Retour sur Kids de Larry Clark, ce monument du teen movie qui a choqué tout le monde, et décomplexé le genre. 

Avant de faire errer, skate sous les pieds, chemise ouverte et sous-vêtements apparents, l’adolescence américaine de New York, du Midwest, de la Floride ou de Californie, Larry Clark avait déjà montré toute sa fascination pour ce moment de transition avec plusieurs séries de photographies remarquées. Il avait aussi déjà fait quelques incartades loin de ses appareils photo, travaillant notamment avec Martin Scorsese et Gus Van Sant sur Taxi Driver (1976) et Drugstore Cowboy (1989).

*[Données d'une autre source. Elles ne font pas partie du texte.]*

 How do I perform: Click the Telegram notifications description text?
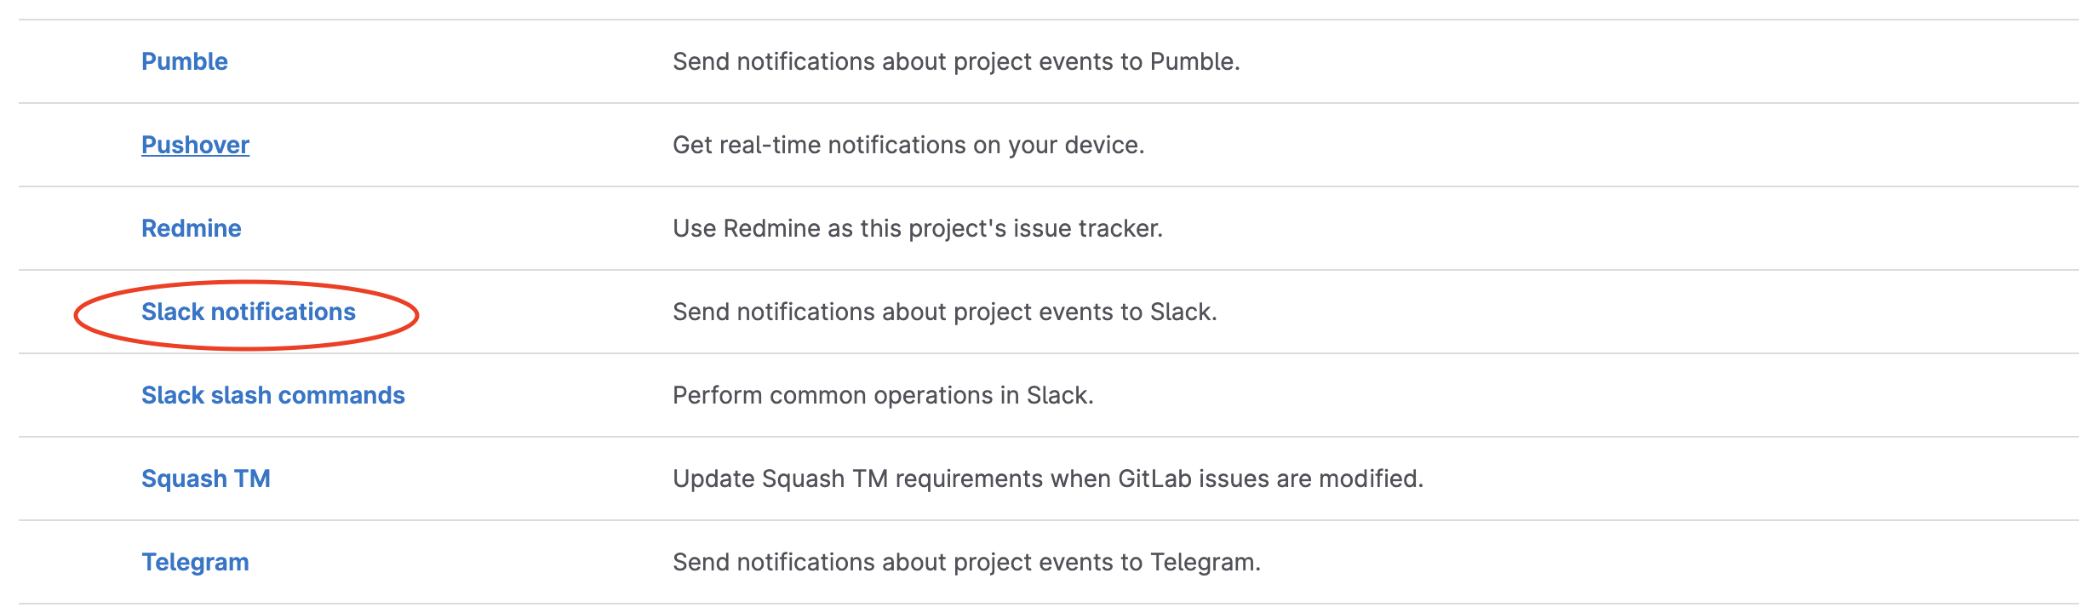[x=966, y=562]
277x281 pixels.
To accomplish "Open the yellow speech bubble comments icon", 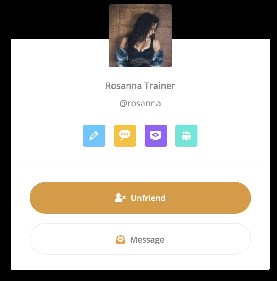I will [125, 136].
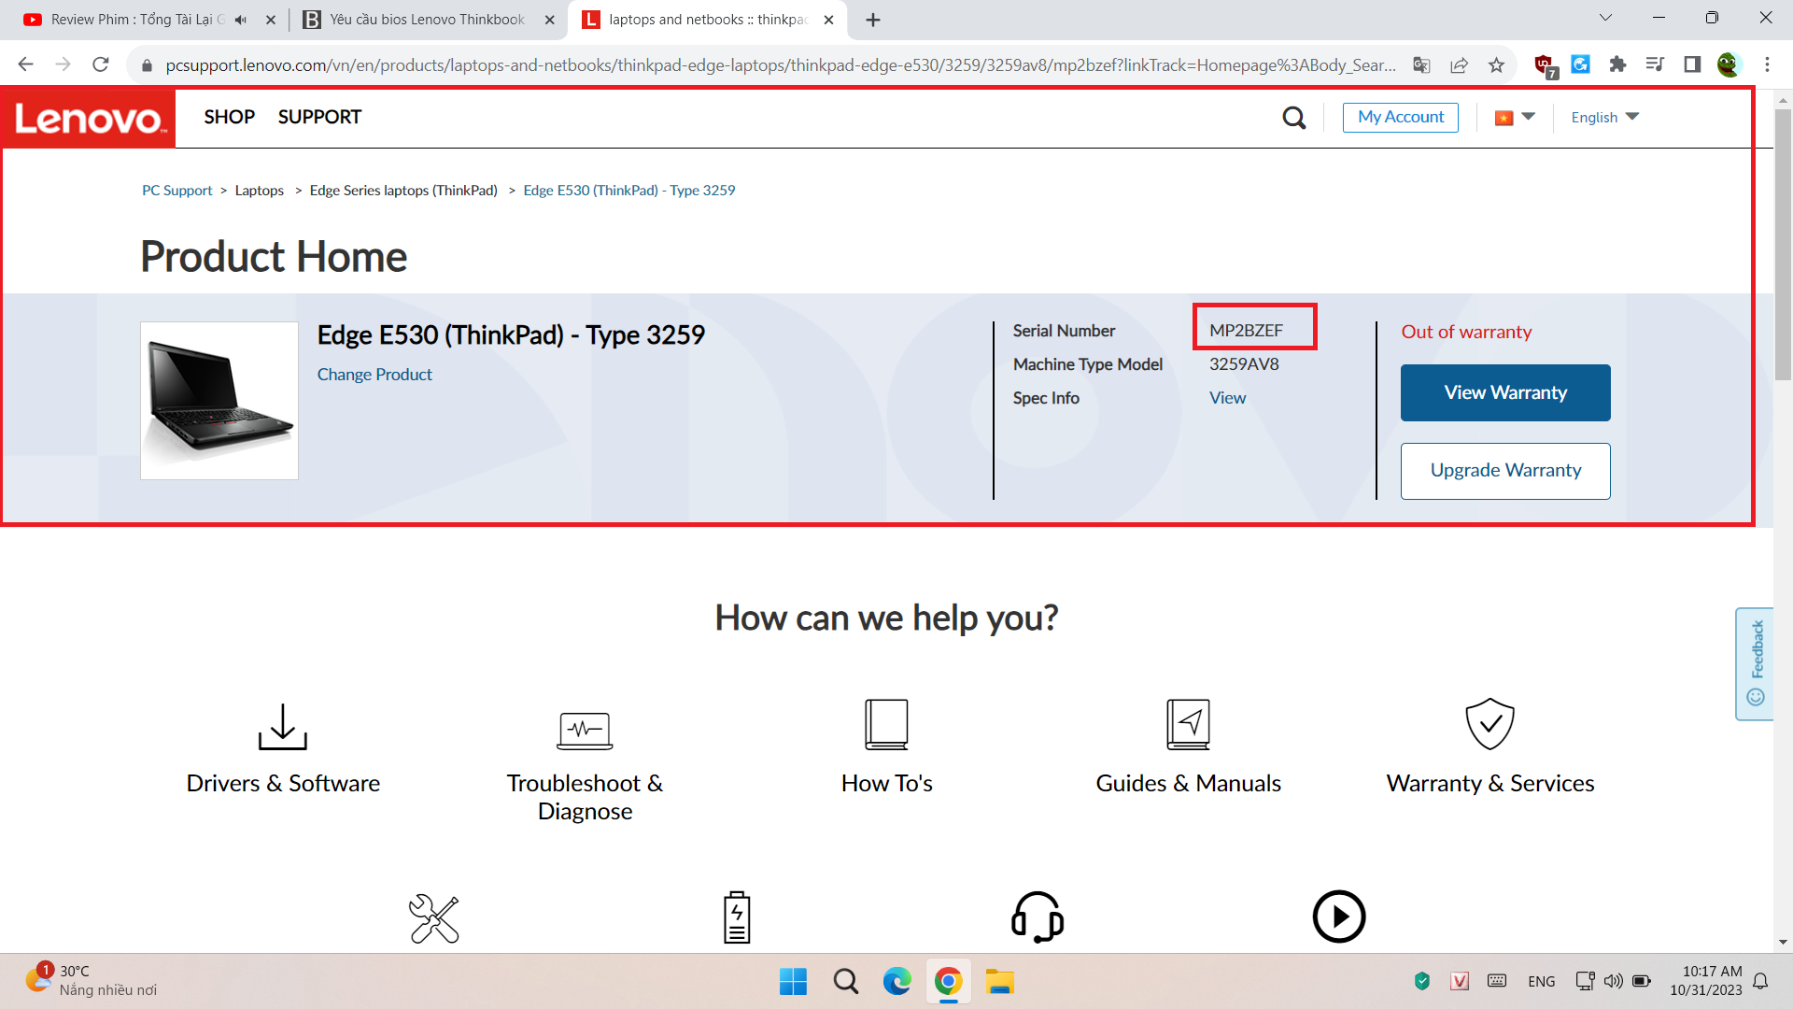Click the View Warranty button
Viewport: 1793px width, 1009px height.
(1504, 393)
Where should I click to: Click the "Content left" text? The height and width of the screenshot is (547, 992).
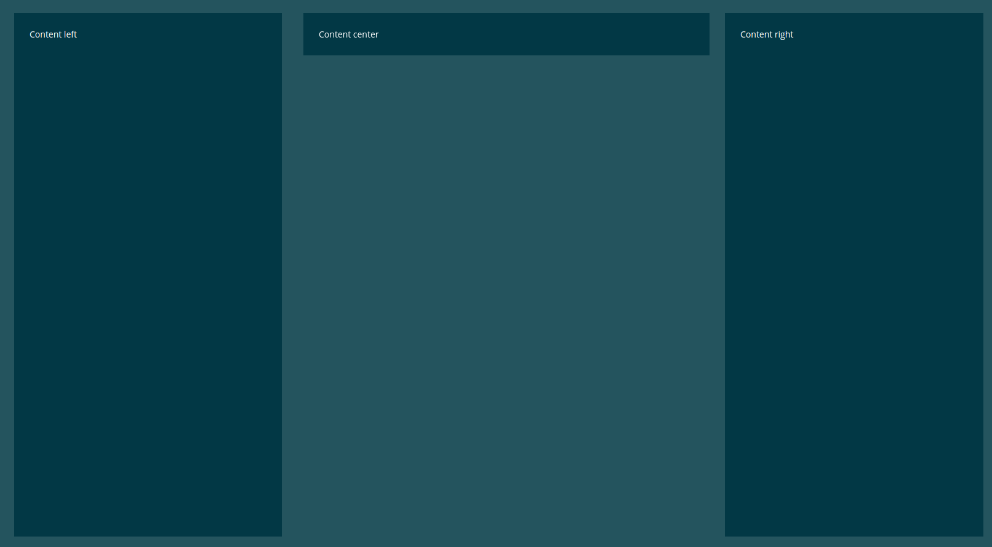tap(53, 34)
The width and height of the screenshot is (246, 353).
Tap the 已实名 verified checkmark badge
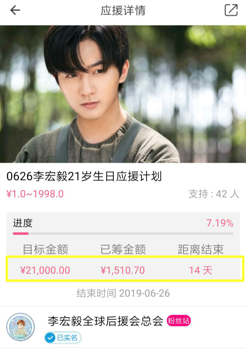coord(63,338)
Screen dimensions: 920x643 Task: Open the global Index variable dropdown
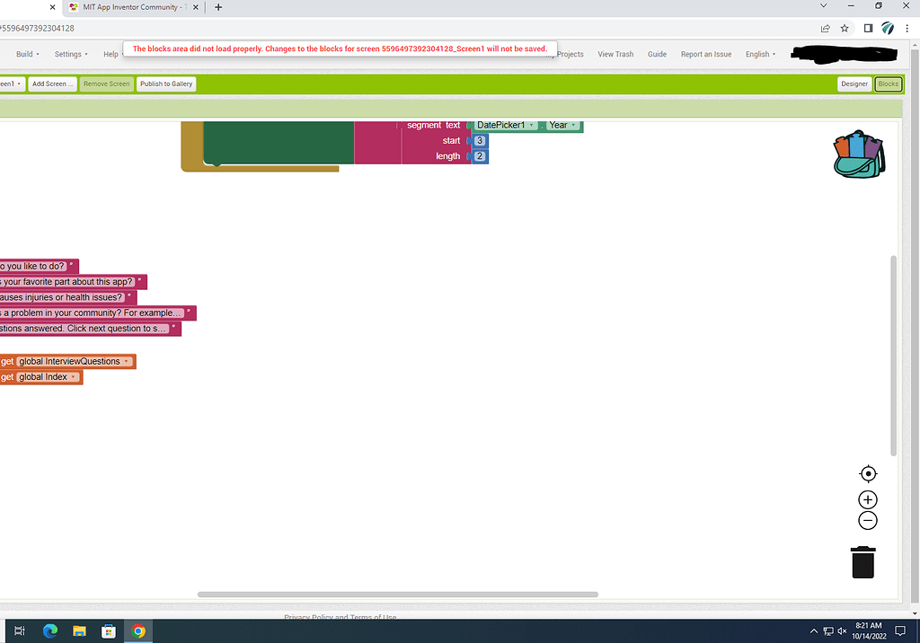click(x=73, y=376)
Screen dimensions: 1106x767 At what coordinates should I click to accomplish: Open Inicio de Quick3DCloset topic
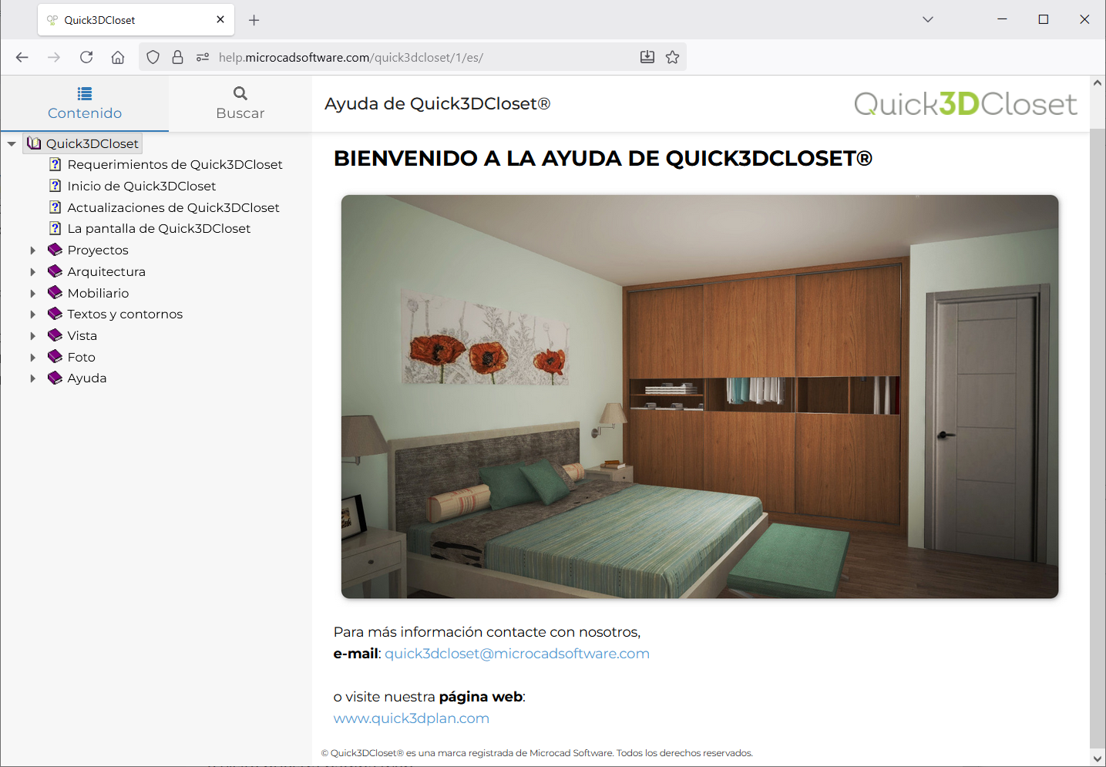click(x=141, y=186)
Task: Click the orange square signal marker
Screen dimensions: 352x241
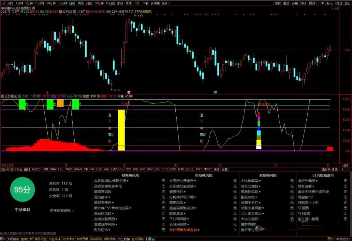Action: tap(60, 103)
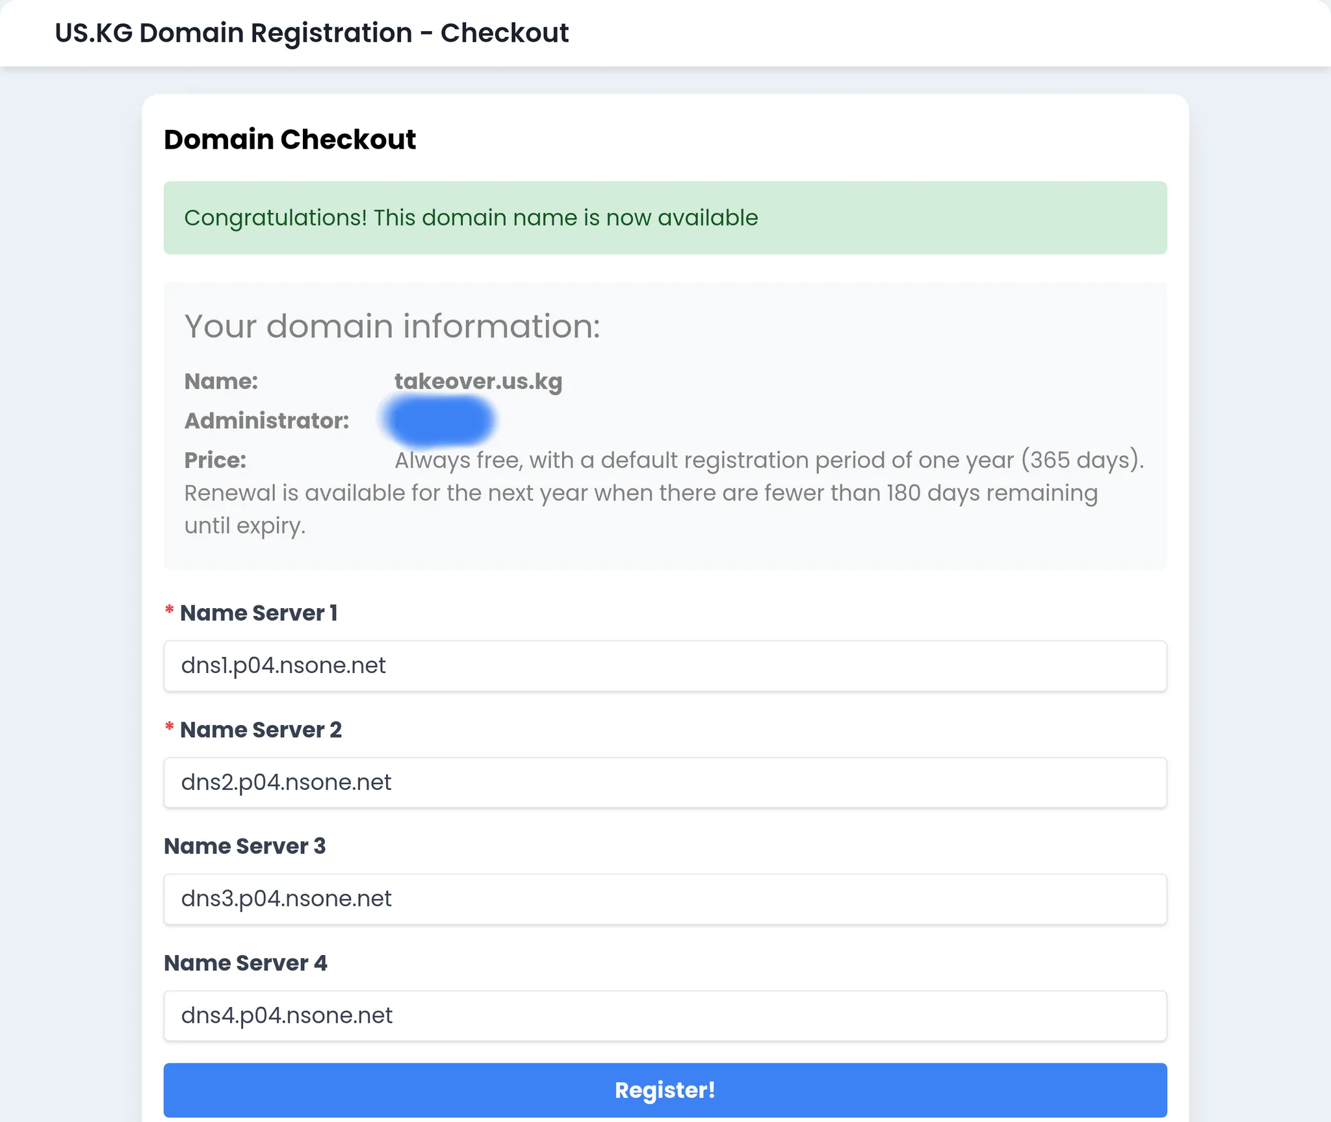The height and width of the screenshot is (1122, 1331).
Task: Click into the Name Server 4 field
Action: coord(665,1015)
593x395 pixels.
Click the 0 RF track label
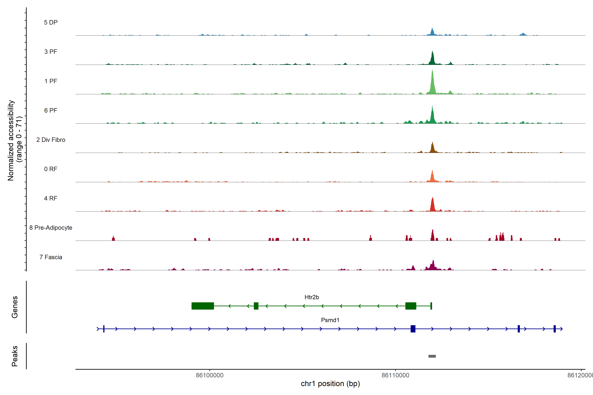(x=51, y=169)
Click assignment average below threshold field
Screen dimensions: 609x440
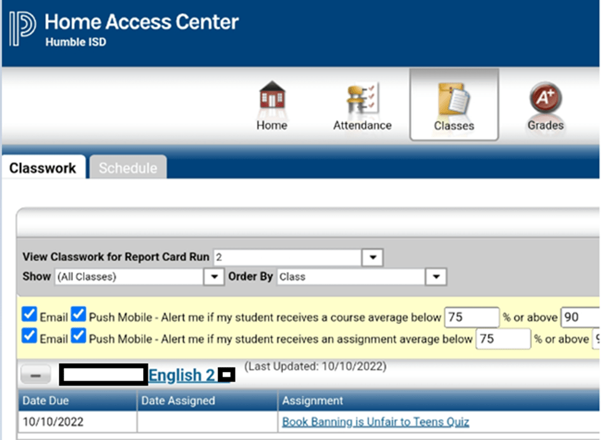tap(503, 339)
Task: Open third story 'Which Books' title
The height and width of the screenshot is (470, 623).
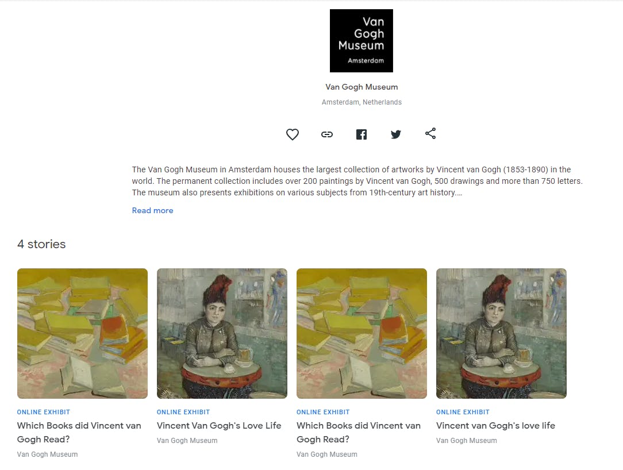Action: [359, 432]
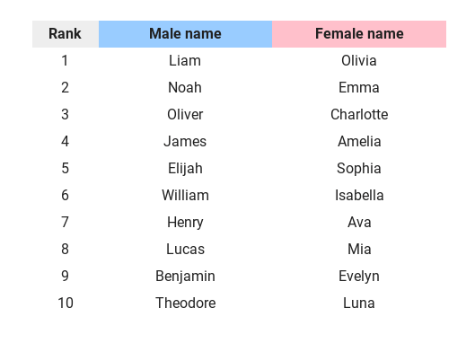
Task: Click the name Sophia
Action: pos(359,169)
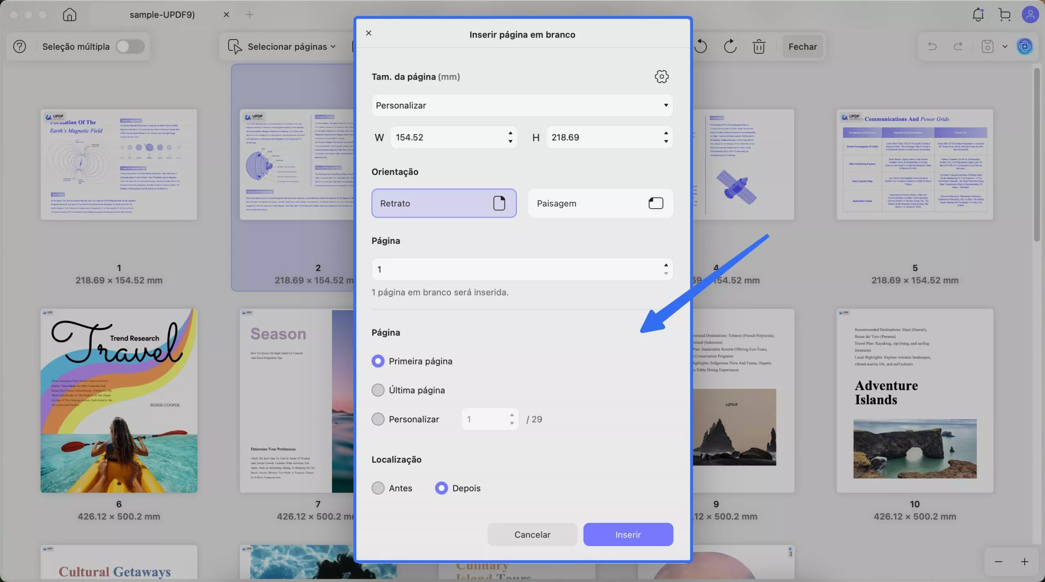This screenshot has width=1045, height=582.
Task: Expand the save options chevron
Action: pos(1005,46)
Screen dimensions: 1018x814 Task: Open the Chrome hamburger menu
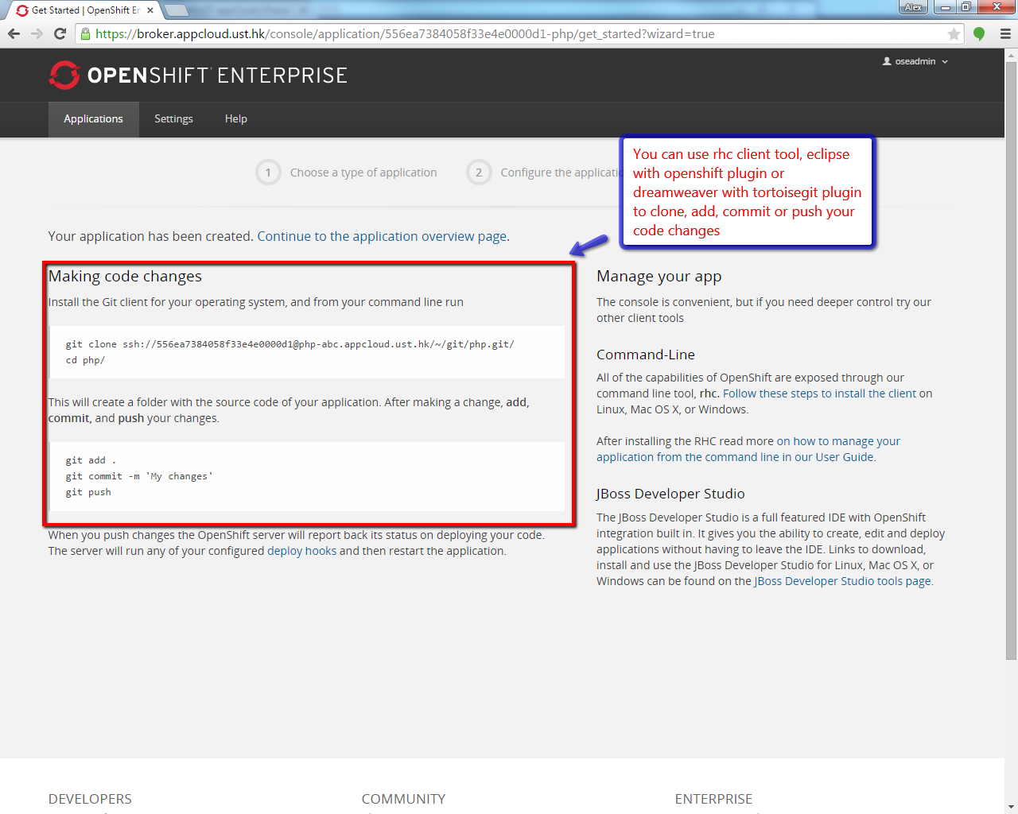tap(1005, 33)
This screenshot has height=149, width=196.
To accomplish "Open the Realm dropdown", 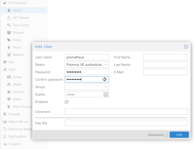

Alors, lorsqu’en 1995 il présente son premier film, Kids, au Festival de Cannes ; lorsqu’il change de médium et de manière de raconter ses histoires, déroulant un récit dans le temps, sans le fixer en un point donné, la critique est emballée. Autant que le public est divisé devant ce spectacle sans filtre de salive, de sang, de gerbe de dialogues explicites, de violence et de viols. Quelque 26 ans plus tard, il était grand temps que nous parlions de Kids, ce monument polémique du teen movie qui a sans doute décomplexé le genre.

 

photo

 

LIBERTÉS CHERRY

Larry Clark pose donc ses caméras à New York, en 1995. Il les braque sur une première bande d’adolescents, Telly, Casper et d’autres petits mecs qui se la jouent gros bonhomme et qui zonent dans les rues de la grande pomme, sans parler de grand-chose d’autre que de leurs premiers émois (et de tout ce que cela charrie de fantasmes et d’envies mortifères, on y reviendra). Il filme aussi le pendant féminin de ce groupe, composé de Jennie, Rubie et d’autres adolescentes, qui racontent et subissent leurs éveils sexuels. En toile de fond, après le sexe, les errances et les soirées, c’est le VIH qui condamne brutalement certains adolescents.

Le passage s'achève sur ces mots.